**PROBLEM DESCRIPTION:**
Would you reproduce every line of the material exactly?

**INFORMATION GIVEN:**

::::::

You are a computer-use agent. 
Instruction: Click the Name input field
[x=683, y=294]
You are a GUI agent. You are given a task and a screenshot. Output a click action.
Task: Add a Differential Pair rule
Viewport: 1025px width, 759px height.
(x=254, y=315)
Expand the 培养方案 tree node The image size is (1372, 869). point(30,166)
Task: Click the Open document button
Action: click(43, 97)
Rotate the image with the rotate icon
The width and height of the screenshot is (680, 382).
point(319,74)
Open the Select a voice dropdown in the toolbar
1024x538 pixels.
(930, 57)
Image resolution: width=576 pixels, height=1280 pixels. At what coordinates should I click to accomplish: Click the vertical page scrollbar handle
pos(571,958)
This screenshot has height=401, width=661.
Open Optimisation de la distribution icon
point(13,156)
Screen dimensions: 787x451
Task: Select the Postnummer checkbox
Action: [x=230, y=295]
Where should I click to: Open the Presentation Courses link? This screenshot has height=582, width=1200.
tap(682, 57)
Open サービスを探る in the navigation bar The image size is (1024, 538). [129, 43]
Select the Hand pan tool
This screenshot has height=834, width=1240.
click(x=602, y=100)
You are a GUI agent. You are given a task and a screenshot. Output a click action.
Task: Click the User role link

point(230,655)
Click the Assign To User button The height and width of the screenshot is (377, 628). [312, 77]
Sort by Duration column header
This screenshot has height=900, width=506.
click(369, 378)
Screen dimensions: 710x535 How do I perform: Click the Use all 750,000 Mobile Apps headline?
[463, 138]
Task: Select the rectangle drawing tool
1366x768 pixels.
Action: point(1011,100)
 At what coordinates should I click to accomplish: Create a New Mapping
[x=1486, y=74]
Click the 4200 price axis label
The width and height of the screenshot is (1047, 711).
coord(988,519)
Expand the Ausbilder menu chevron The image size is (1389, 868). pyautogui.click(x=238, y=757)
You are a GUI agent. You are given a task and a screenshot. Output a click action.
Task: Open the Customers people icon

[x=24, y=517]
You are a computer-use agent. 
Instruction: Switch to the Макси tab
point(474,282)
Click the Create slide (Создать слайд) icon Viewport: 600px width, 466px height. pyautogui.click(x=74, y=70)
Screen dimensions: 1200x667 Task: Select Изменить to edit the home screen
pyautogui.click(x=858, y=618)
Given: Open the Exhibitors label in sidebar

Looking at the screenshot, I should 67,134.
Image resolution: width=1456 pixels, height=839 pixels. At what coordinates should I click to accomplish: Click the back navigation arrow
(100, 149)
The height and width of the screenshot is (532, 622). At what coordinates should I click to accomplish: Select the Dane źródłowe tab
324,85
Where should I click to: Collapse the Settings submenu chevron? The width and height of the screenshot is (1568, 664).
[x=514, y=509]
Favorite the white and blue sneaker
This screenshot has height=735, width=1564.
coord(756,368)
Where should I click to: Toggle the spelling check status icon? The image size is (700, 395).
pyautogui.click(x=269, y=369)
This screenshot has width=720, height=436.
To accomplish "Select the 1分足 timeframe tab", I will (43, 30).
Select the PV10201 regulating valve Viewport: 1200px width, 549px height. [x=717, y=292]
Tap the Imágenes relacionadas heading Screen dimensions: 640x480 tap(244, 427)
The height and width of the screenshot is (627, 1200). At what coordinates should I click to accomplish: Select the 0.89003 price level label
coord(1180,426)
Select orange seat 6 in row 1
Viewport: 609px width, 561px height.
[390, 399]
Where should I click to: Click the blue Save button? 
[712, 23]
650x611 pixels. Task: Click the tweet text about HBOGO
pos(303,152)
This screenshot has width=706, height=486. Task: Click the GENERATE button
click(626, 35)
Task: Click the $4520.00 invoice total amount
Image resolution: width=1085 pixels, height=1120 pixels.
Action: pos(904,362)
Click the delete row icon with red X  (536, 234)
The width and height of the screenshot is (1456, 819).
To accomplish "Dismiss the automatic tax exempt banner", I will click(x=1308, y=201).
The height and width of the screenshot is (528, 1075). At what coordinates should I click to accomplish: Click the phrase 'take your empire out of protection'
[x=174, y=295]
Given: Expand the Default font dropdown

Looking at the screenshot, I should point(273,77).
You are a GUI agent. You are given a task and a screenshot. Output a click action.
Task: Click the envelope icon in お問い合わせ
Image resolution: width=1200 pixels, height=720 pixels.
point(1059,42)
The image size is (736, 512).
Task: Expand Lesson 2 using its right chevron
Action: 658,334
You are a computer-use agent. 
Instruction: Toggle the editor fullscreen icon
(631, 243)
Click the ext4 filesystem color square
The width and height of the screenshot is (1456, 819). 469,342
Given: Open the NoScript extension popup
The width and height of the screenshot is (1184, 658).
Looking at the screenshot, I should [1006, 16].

::::::

**EXERCISE OUTPUT:**
You are a computer-use agent. 
Instruction: Click the Name input field
[x=683, y=294]
You are a GUI agent. You are given a task and a screenshot. Output a click action.
Task: Add a Differential Pair rule
Viewport: 1025px width, 759px height.
(x=254, y=315)
Expand the 培养方案 tree node The image size is (1372, 869). point(30,166)
Task: Click the Open document button
Action: click(43, 97)
Rotate the image with the rotate icon
The width and height of the screenshot is (680, 382).
point(319,74)
Open the Select a voice dropdown in the toolbar
1024x538 pixels.
(930, 57)
Image resolution: width=576 pixels, height=1280 pixels. At what coordinates should I click to accomplish: Click the vertical page scrollbar handle
pos(571,958)
This screenshot has height=401, width=661.
Open Optimisation de la distribution icon
point(13,156)
Screen dimensions: 787x451
Task: Select the Postnummer checkbox
Action: [x=230, y=295]
Where should I click to: Open the Presentation Courses link? This screenshot has height=582, width=1200.
tap(682, 57)
Open サービスを探る in the navigation bar The image size is (1024, 538). [129, 43]
Select the Hand pan tool
This screenshot has height=834, width=1240.
click(x=602, y=100)
You are a GUI agent. You are given a task and a screenshot. Output a click action.
Task: Click the User role link

point(230,655)
Click the Assign To User button The height and width of the screenshot is (377, 628). [312, 77]
Sort by Duration column header
This screenshot has height=900, width=506.
click(369, 378)
Screen dimensions: 710x535 How do I perform: Click the Use all 750,000 Mobile Apps headline?
[463, 138]
Task: Select the rectangle drawing tool
1366x768 pixels.
Action: point(1011,100)
 At what coordinates should I click to accomplish: Create a New Mapping
[x=1486, y=74]
Click the 4200 price axis label
The width and height of the screenshot is (1047, 711).
coord(988,519)
Expand the Ausbilder menu chevron The image size is (1389, 868). pyautogui.click(x=238, y=757)
You are a GUI agent. You are given a task and a screenshot. Output a click action.
Task: Open the Customers people icon

[x=24, y=517]
You are a computer-use agent. 
Instruction: Switch to the Макси tab
point(474,282)
Click the Create slide (Создать слайд) icon Viewport: 600px width, 466px height. pyautogui.click(x=74, y=70)
Screen dimensions: 1200x667 Task: Select Изменить to edit the home screen
pyautogui.click(x=858, y=618)
Given: Open the Exhibitors label in sidebar

Looking at the screenshot, I should 67,134.
Image resolution: width=1456 pixels, height=839 pixels. At what coordinates should I click to accomplish: Click the back navigation arrow
(100, 149)
The height and width of the screenshot is (532, 622). At what coordinates should I click to accomplish: Select the Dane źródłowe tab
324,85
Where should I click to: Collapse the Settings submenu chevron? The width and height of the screenshot is (1568, 664).
[x=514, y=509]
Favorite the white and blue sneaker
This screenshot has height=735, width=1564.
coord(756,368)
Where should I click to: Toggle the spelling check status icon? The image size is (700, 395).
pyautogui.click(x=269, y=369)
This screenshot has width=720, height=436.
To accomplish "Select the 1分足 timeframe tab", I will (43, 30).
Select the PV10201 regulating valve Viewport: 1200px width, 549px height. [x=717, y=292]
Tap the Imágenes relacionadas heading Screen dimensions: 640x480 tap(244, 427)
The height and width of the screenshot is (627, 1200). At what coordinates should I click to accomplish: Select the 0.89003 price level label
coord(1180,426)
Select orange seat 6 in row 1
Viewport: 609px width, 561px height.
[390, 399]
Where should I click to: Click the blue Save button? 
[712, 23]
650x611 pixels. Task: Click the tweet text about HBOGO
pos(303,152)
This screenshot has width=706, height=486. Task: Click the GENERATE button
click(626, 35)
Task: Click the $4520.00 invoice total amount
Image resolution: width=1085 pixels, height=1120 pixels.
Action: pos(904,362)
Click the delete row icon with red X  (536, 234)
The width and height of the screenshot is (1456, 819).
To accomplish "Dismiss the automatic tax exempt banner", I will click(x=1308, y=201).
The height and width of the screenshot is (528, 1075). At what coordinates should I click to accomplish: Click the phrase 'take your empire out of protection'
[x=174, y=295]
Given: Expand the Default font dropdown

Looking at the screenshot, I should point(273,77).
You are a GUI agent. You are given a task and a screenshot. Output a click action.
Task: Click the envelope icon in お問い合わせ
Image resolution: width=1200 pixels, height=720 pixels.
point(1059,42)
The image size is (736, 512).
Task: Expand Lesson 2 using its right chevron
Action: 658,334
You are a computer-use agent. 
Instruction: Toggle the editor fullscreen icon
(631, 243)
Click the ext4 filesystem color square
The width and height of the screenshot is (1456, 819). 469,342
Given: Open the NoScript extension popup
The width and height of the screenshot is (1184, 658).
Looking at the screenshot, I should [1006, 16].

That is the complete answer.